14

I have an xml string that is being posted to an ashx handler on the server. The xml string is built on the client-side and is based on a few different entries made on a form. Occasionally some users will copy and paste from other sources into the web form. When I try to load the xml string into an XMLDocument object using xmldoc.LoadXml(xmlStr) I get the following exception:

System.Xml.XmlException = {"'', hexadecimal value 0x0B, is an invalid character. Line 2, position 1."}

In debug mode I can see the rogue character (sorry I'm not sure of it's official title?):

My questions is how can I sanitise the xml string before I attempt to load it into the XMLDocument object? Do I need a custom function to parse out all these sorts of characters one-by-one or can I use some native .NET4 class to remove them?

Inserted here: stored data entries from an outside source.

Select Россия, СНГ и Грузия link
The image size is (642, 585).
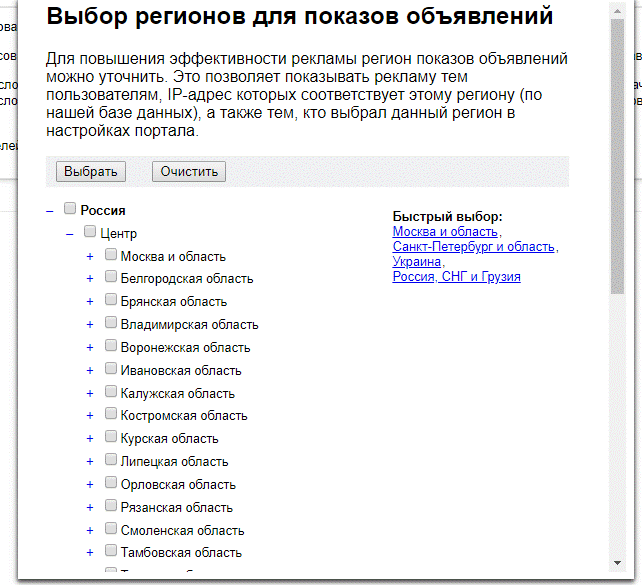coord(456,277)
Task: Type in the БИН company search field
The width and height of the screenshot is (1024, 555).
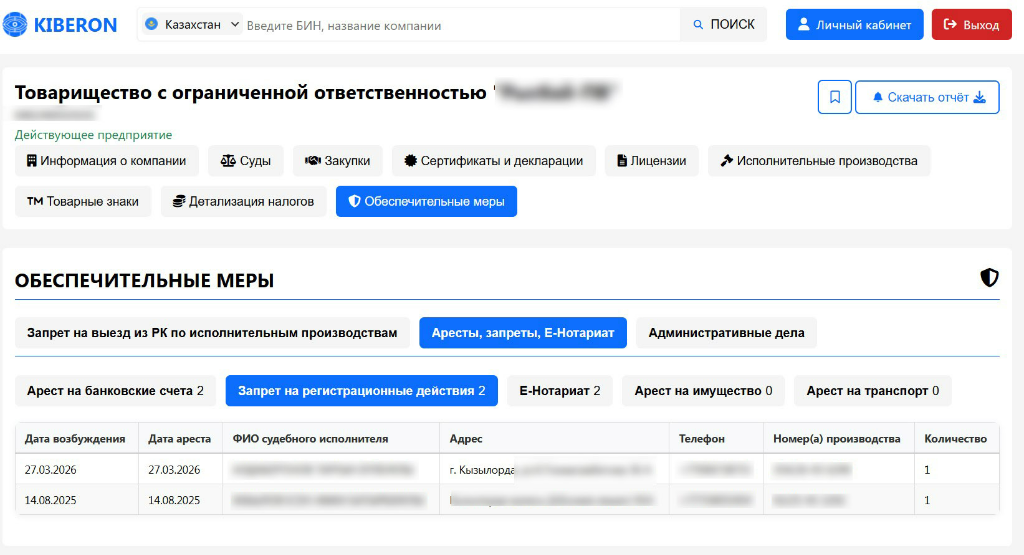Action: (x=460, y=25)
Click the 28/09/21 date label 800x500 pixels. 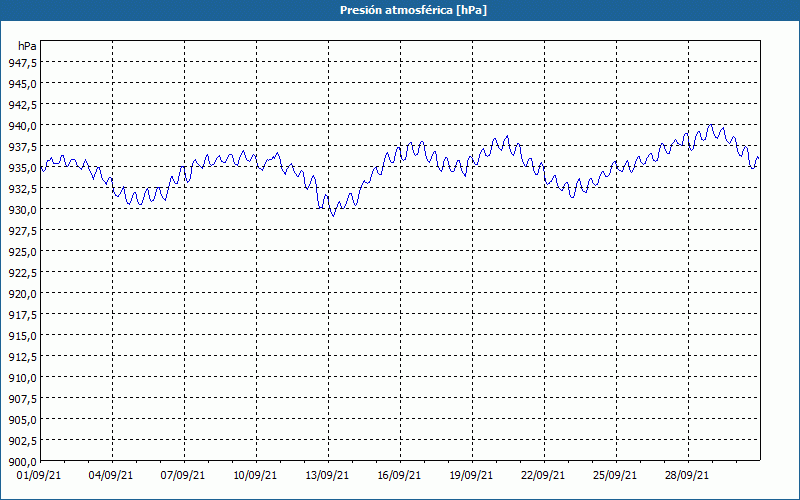tap(687, 475)
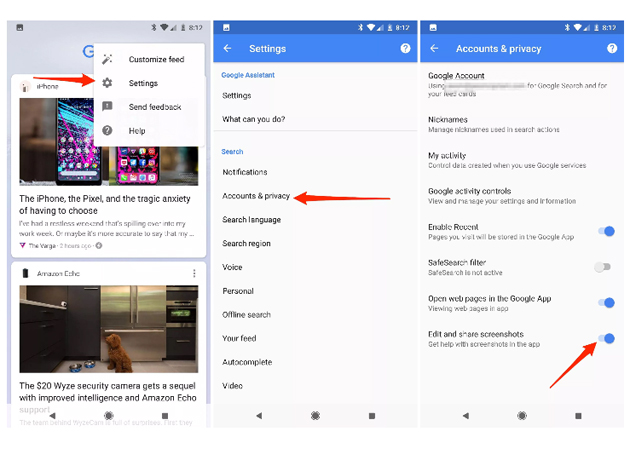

Rogue character in debug mode

QFDev
  • 8,668
  • 14
  • 58
  • 85

2 Answers2

29

Here you have an example to clean xml invalid characters using Regex:

 xmlString = CleanInvalidXmlChars(xmlString);
 XmlDocument xmlDoc = new XmlDocument();
 xmlDoc.LoadXml(xmlString);

 public static string CleanInvalidXmlChars(string text)   
 {   
   string re = @"[^\x09\x0A\x0D\x20-\xD7FF\xE000-\xFFFD\x10000-x10FFFF]";   
   return Regex.Replace(text, re, "");   
 }   
Carlos Landeras
  • 11,025
  • 11
  • 56
  • 82
4

A more efficient way to not error out on invalid XML characters would be to use the CheckCharacters flag in XmlReaderSettings.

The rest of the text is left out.